The **AI Extract** transformation component uses the Databricks [ai\_extract()](https://docs.databricks.com/en/sql/language-manual/functions/ai_extract.html) function to extract entities from a given text input according to labels you provide. This function uses a Databricks chat model serving endpoint made available by [Databricks Foundation Model APIs](https://docs.databricks.com/en/machine-learning/foundation-models/index.html).

The output is a STRUCT where each field is a string containing an extracted entity that matches the specified label. For example, if you give the label `email` and an email address can be identified in the input, that email address will be put into the output STRUCT in the following format: `{"email": "sales@example.com"}`.

If the input is `NULL`, the output result is `NULL`.

<Note>
  Make sure you have read and understand the [Requirements](https://docs.databricks.com/en/sql/language-manual/functions/ai_extract.html#requirements) set out by Databricks before using this component.
</Note>

### Use case

AI Extract intelligently extracts structured data (like names, dates, entities, amounts, or custom fields) from unstructured or semi-structured text, making it ideal for tasks that would be too complex for traditional parsing or regular expressions. Some typical uses for this include:

* Invoice or receipt parsing, extracting fields like vendor name, invoice number, amount, or due date from scanned text or an email body.
* Customer feedback highlighting, extracting specific themes or attributes like mentioned features, issues, or locations from open-ended survey responses.
* Email or message field extraction, pulling structured fields like sender name, intent, dates, or product IDs from freeform email or chat content.

***

## Properties

<ResponseField name="Name" type="string" required>
  A human-readable name for the component.
</ResponseField>

{/* <!-- param-start:[column] | warehouses: [databricks] --> */}

<ResponseField name="Column" type="drop-down" required>
  Select an input column that contains the source text.

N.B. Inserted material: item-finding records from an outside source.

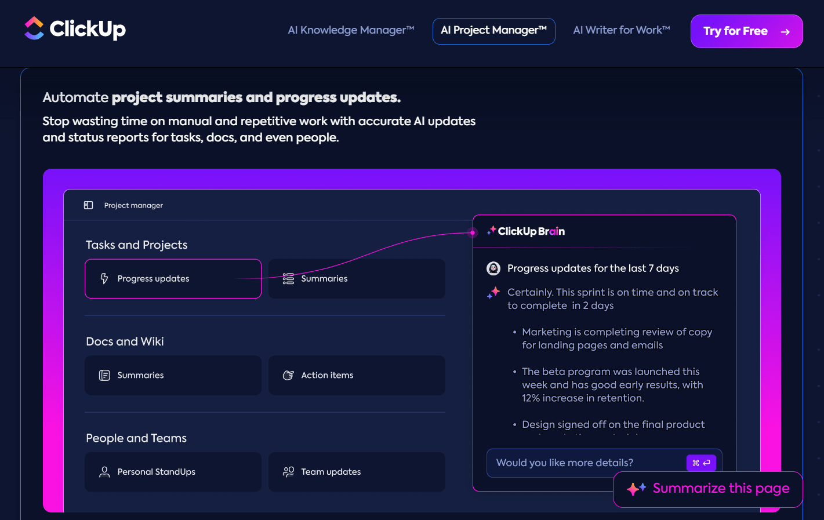Open the AI Writer for Work tab
This screenshot has height=520, width=824.
621,30
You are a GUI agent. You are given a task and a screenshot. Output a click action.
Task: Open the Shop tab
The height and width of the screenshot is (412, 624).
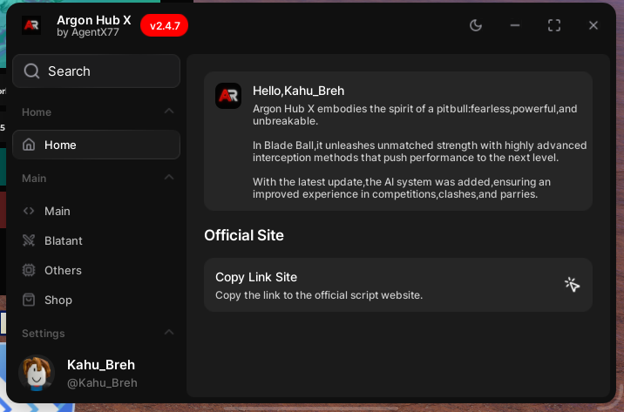click(58, 300)
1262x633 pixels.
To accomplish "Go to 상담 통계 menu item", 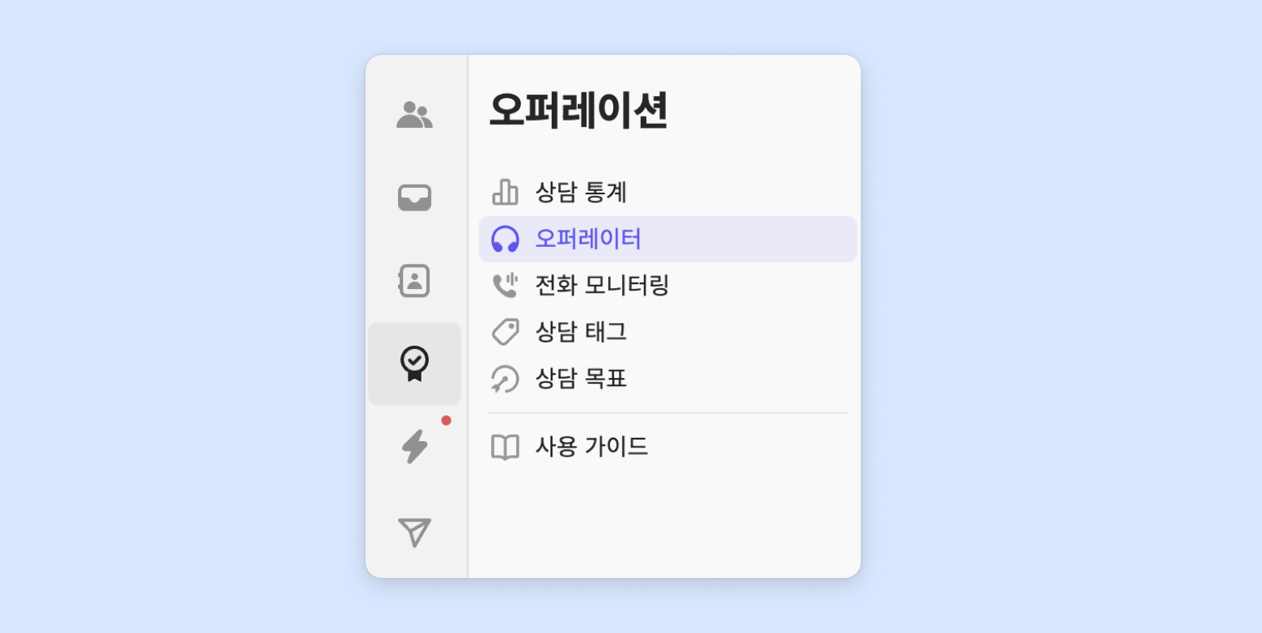I will click(x=581, y=193).
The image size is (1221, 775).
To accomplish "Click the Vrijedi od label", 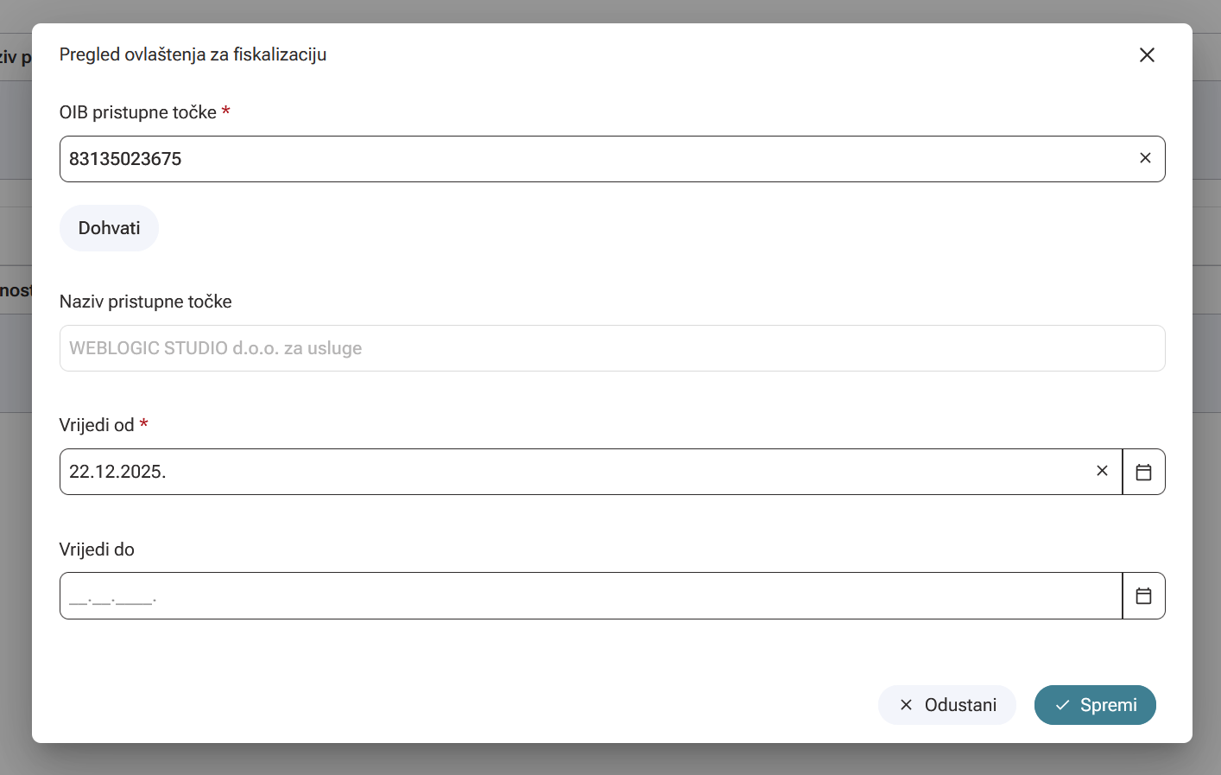I will (97, 425).
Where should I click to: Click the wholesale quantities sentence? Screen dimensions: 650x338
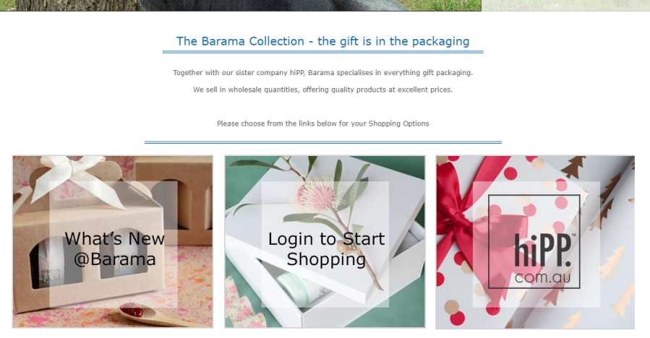coord(323,90)
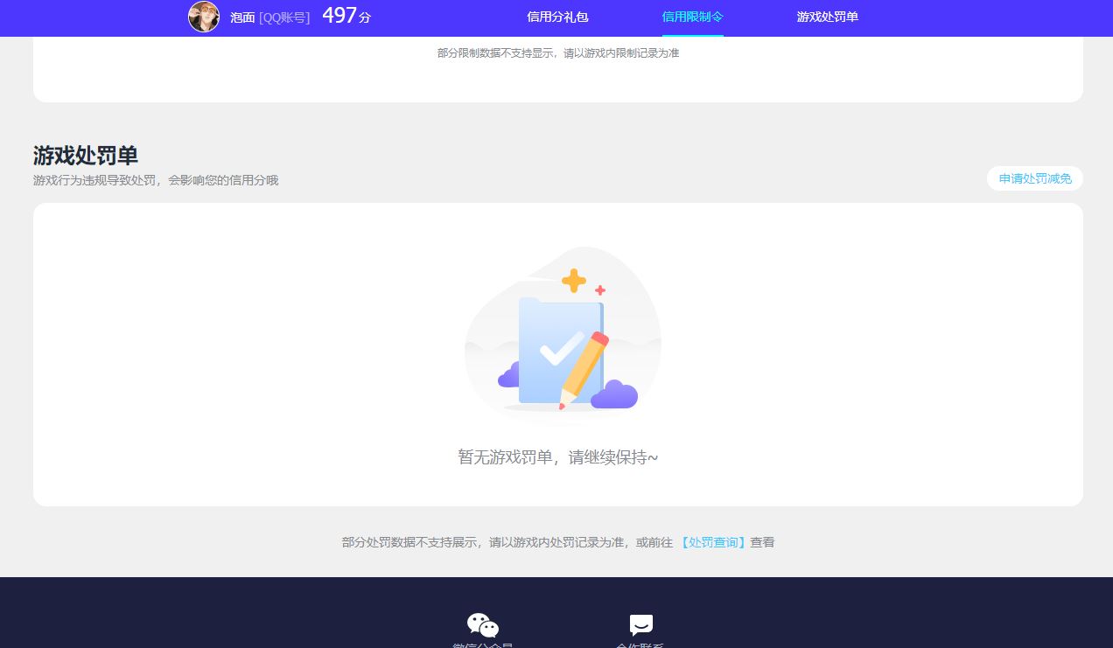The image size is (1113, 648).
Task: Click the user avatar picture
Action: (x=204, y=17)
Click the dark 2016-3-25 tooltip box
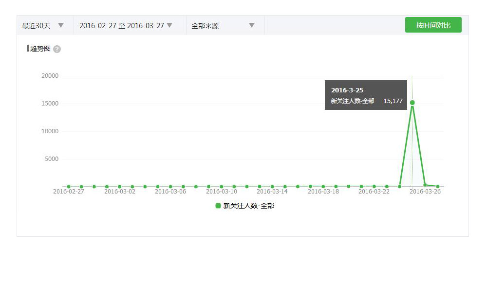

  The component will operate on only a single column of the input. If you need to extract from multiple columns of a source table, use multiple copies of the AI Extract component.
</ResponseField>

{/* <!-- param-start:[extractLabels] | warehouses: [databricks] --> */}

<ResponseField name="Extract Labels" type="column editor" required>
  Enter a list of labels which will be used to define what elements will be extracted from the text. For example, `name`, `email`.

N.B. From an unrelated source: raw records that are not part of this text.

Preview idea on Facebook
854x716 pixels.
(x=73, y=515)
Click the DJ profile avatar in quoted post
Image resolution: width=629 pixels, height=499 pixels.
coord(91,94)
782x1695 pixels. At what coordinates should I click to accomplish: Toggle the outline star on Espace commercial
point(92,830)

  Enter one label per row in the **Extract Labels** dialog. Click **+** to add a new row.
</ResponseField>

{/* <!-- param-start:[includeInputColumns] | warehouses: [databricks] --> */}

<ResponseField name="Include Input Columns" type="boolean" required>
  * **Yes:** Outputs both your source input columns *and* the extracted data column. This will also include those input columns *not* selected in **Column**.
  * **No:** Only includes the extracted data column.
</ResponseField>